Start of Block

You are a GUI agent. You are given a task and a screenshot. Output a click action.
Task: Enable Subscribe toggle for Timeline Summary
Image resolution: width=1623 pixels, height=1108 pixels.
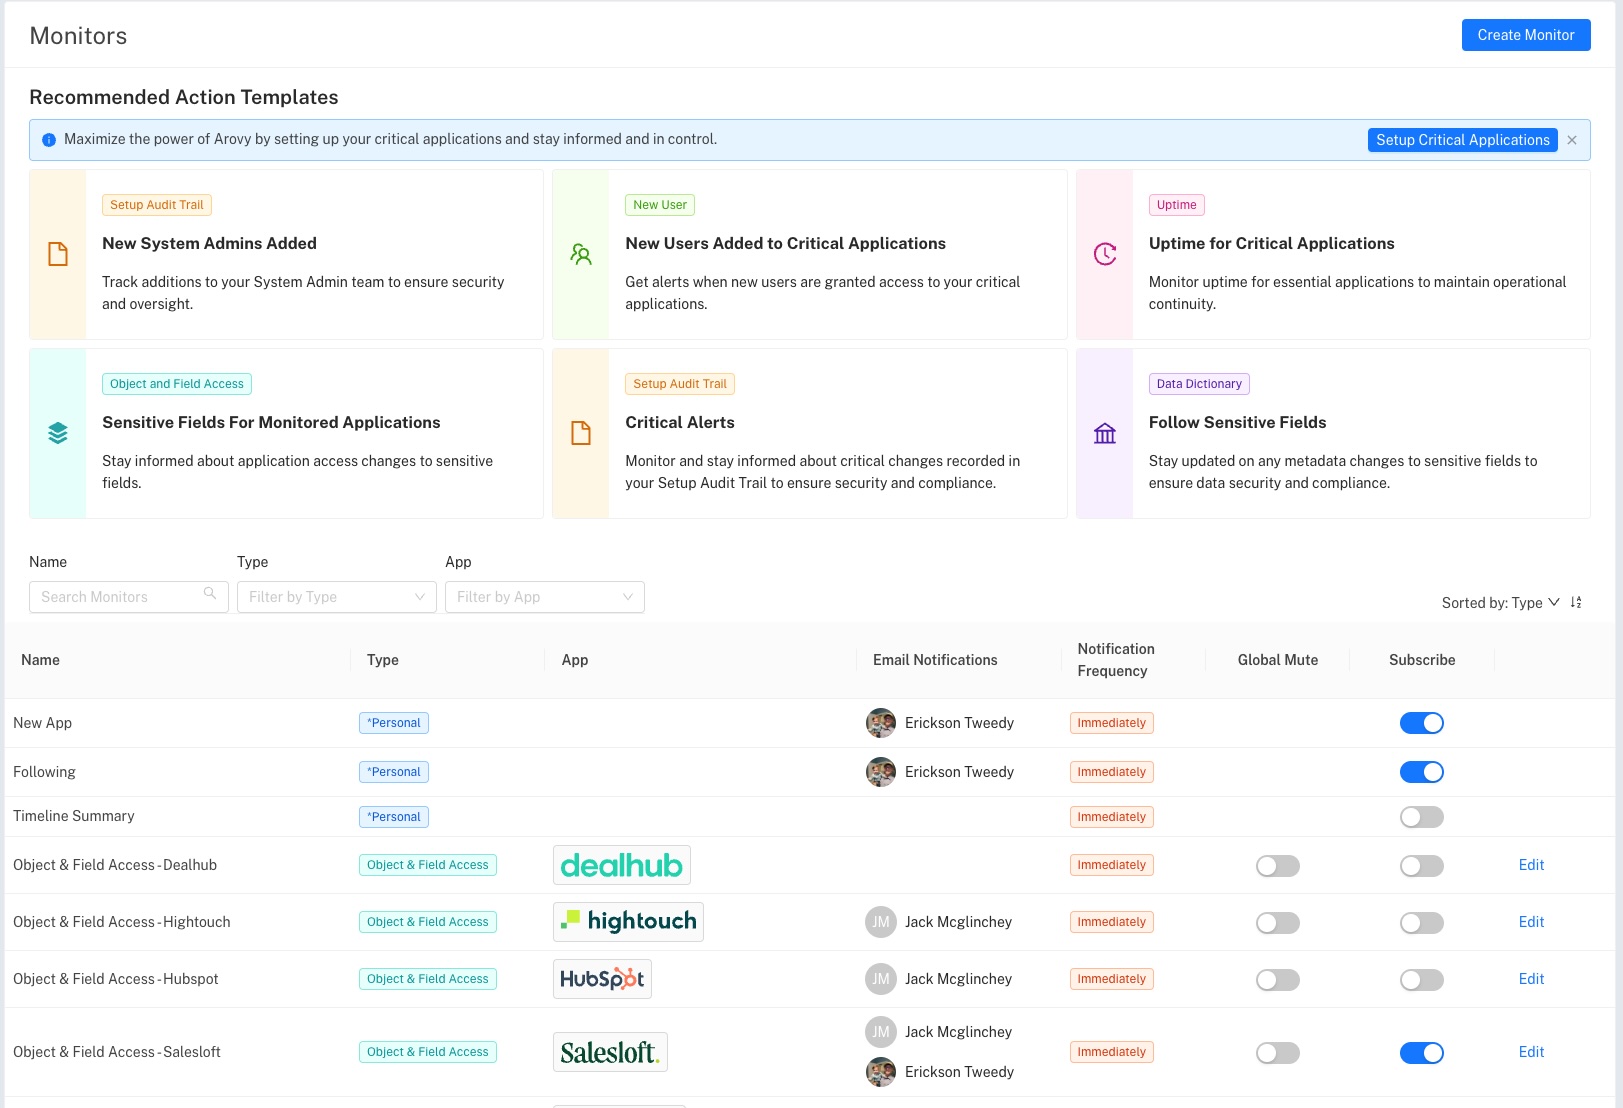click(1421, 817)
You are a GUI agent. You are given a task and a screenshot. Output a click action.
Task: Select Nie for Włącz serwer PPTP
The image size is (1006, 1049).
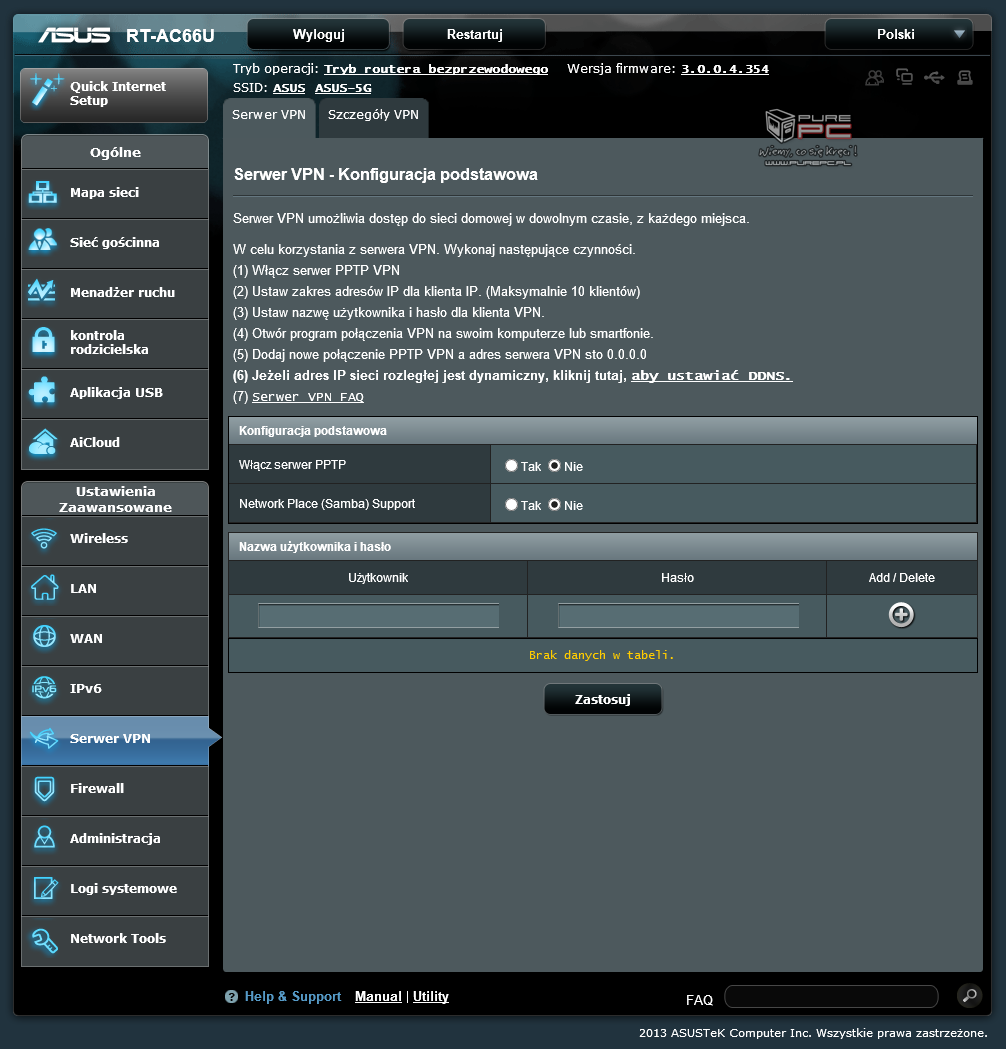pyautogui.click(x=554, y=466)
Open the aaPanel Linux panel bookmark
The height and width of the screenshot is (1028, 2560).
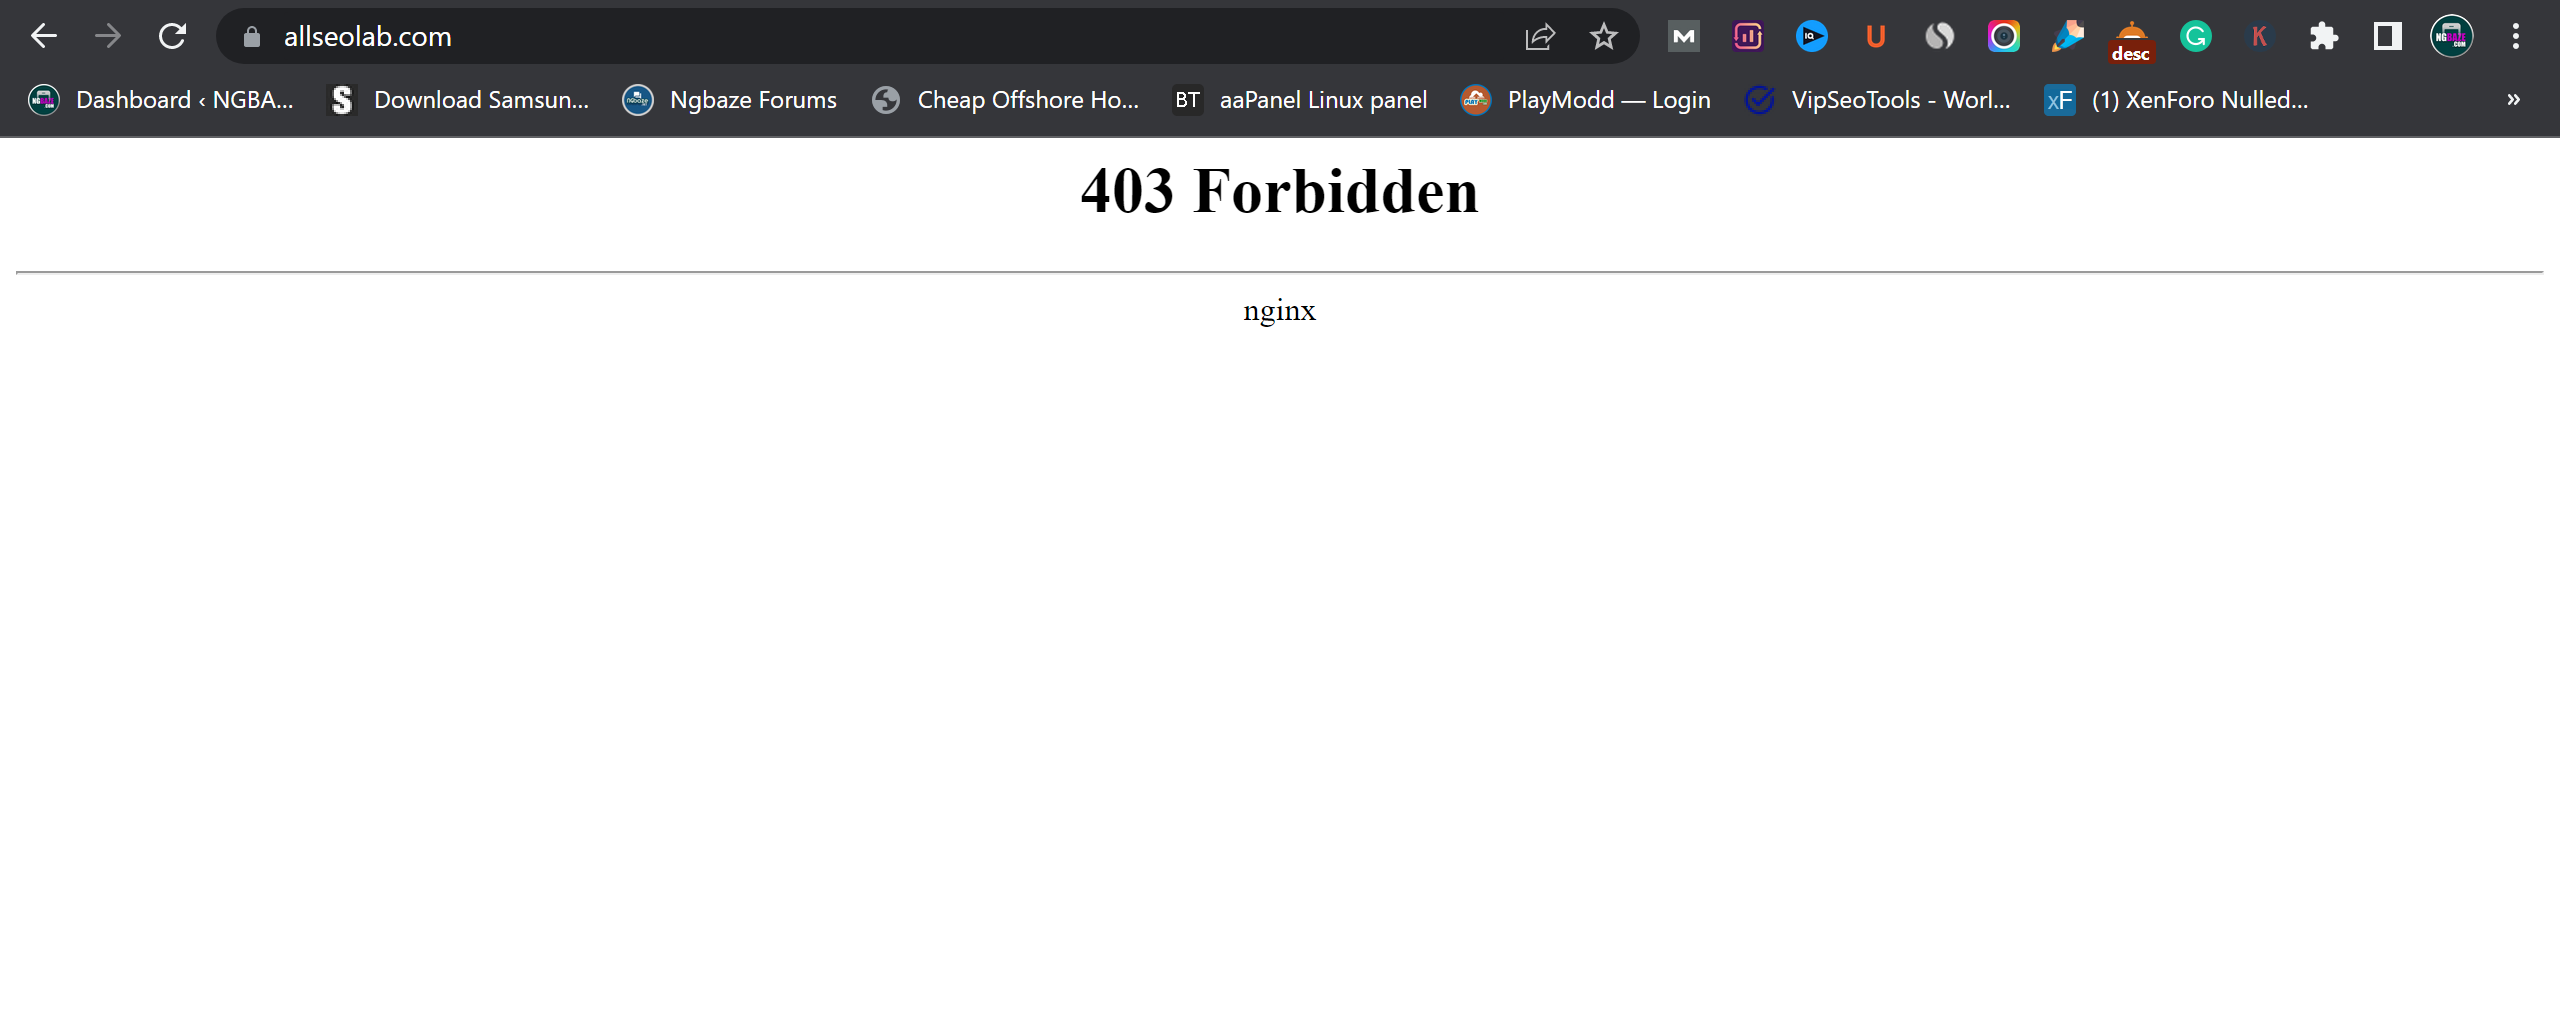tap(1300, 100)
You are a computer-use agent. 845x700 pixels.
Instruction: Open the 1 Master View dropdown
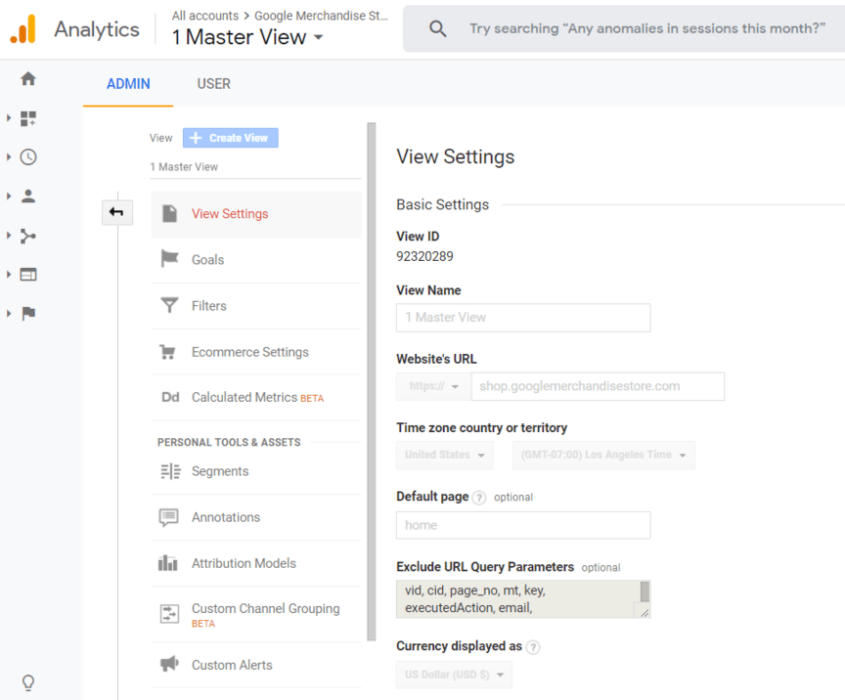coord(245,37)
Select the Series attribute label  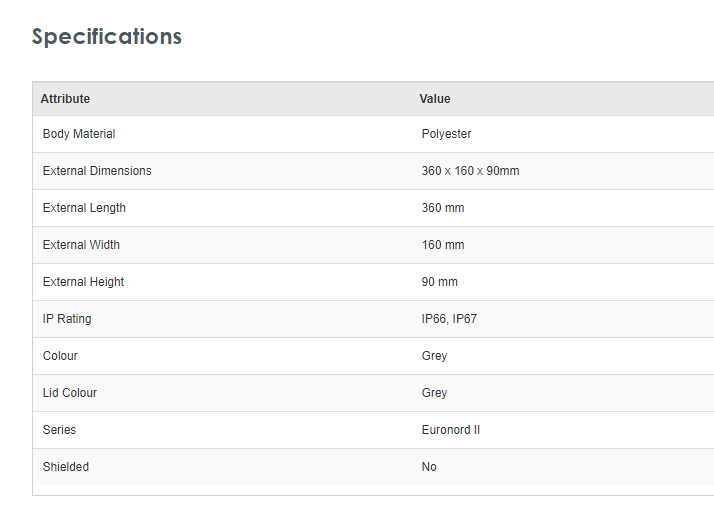[59, 430]
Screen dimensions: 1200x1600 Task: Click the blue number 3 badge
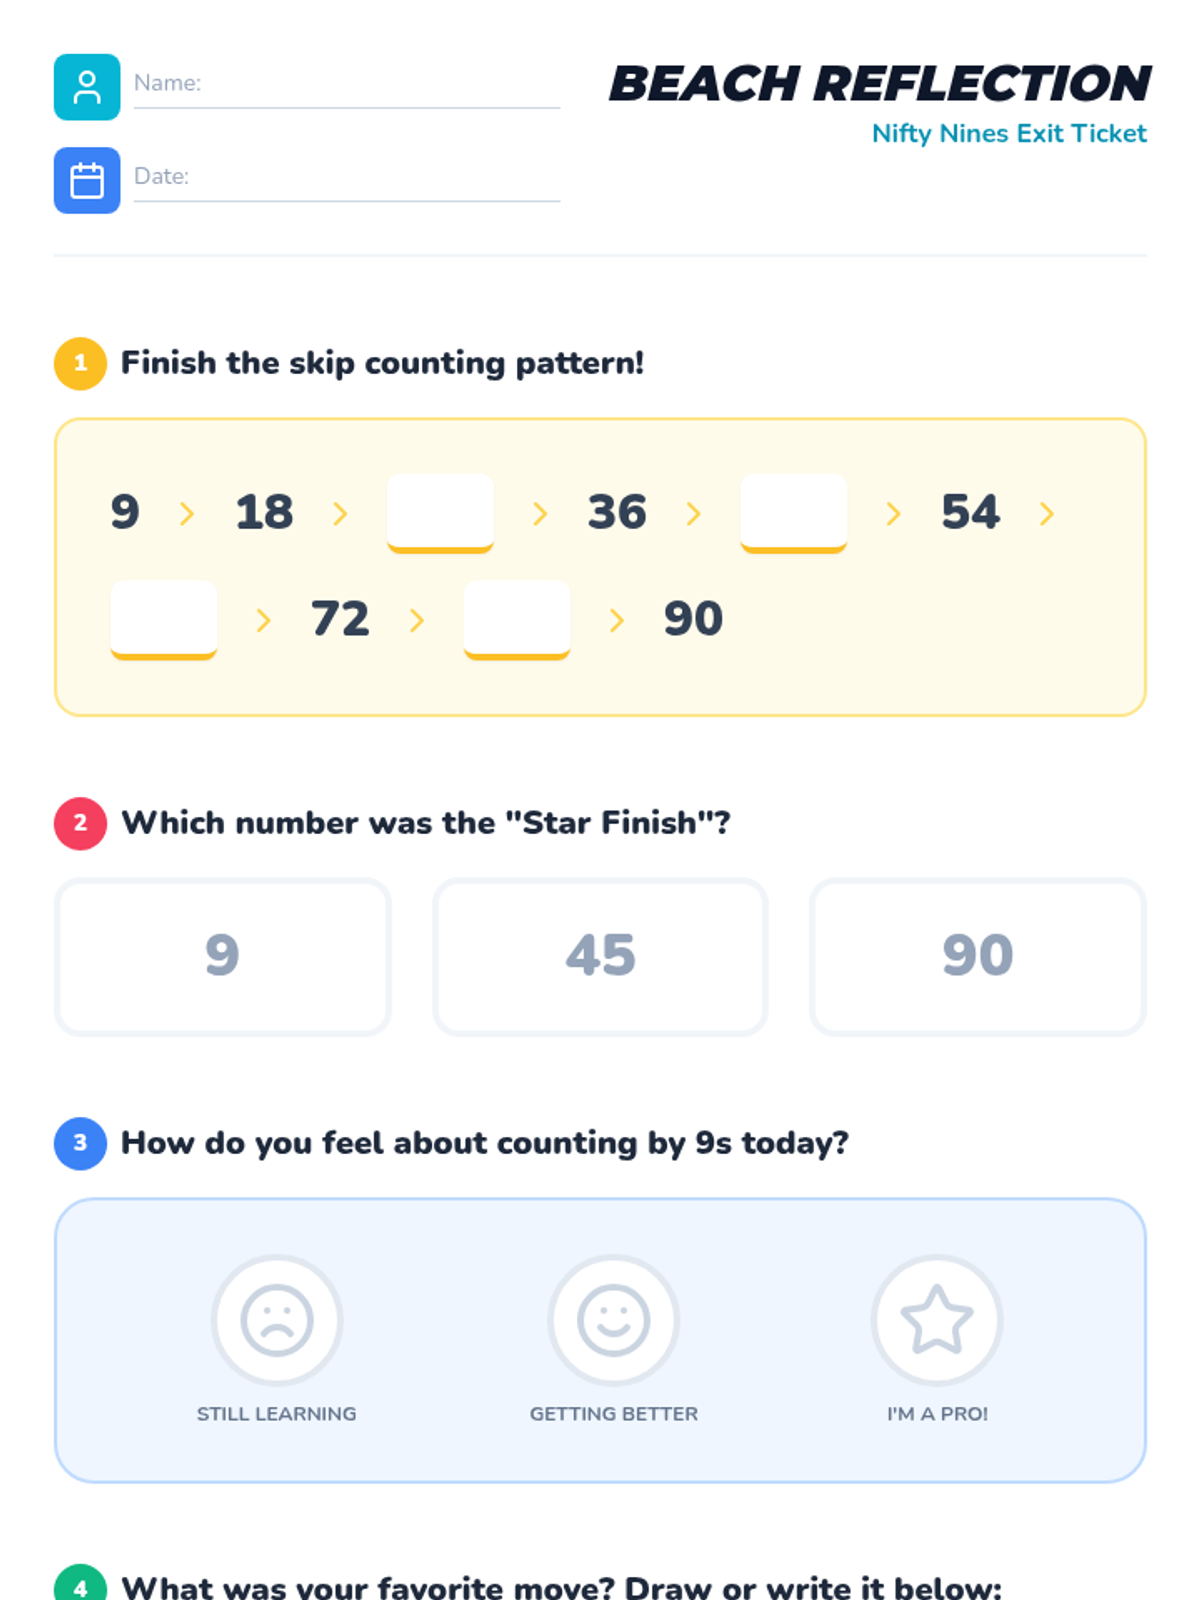pos(80,1143)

End of Block

## EXERCISE DETAILS
Copy nothing past the line containing "Task: Select Nie for Włącz serwer PPTP": reproduce every line from the start of the records up to it, skipping pictures.

## ANSWER FOR THE TASK
You are a GUI agent. You are given a task and a screenshot. Output a click action.
Task: Enable Subscribe toggle for Timeline Summary
Image resolution: width=1623 pixels, height=1108 pixels.
click(1421, 817)
You are a GUI agent. You are given a task and a screenshot. Output a click action.
Task: Select Nie for Włącz serwer PPTP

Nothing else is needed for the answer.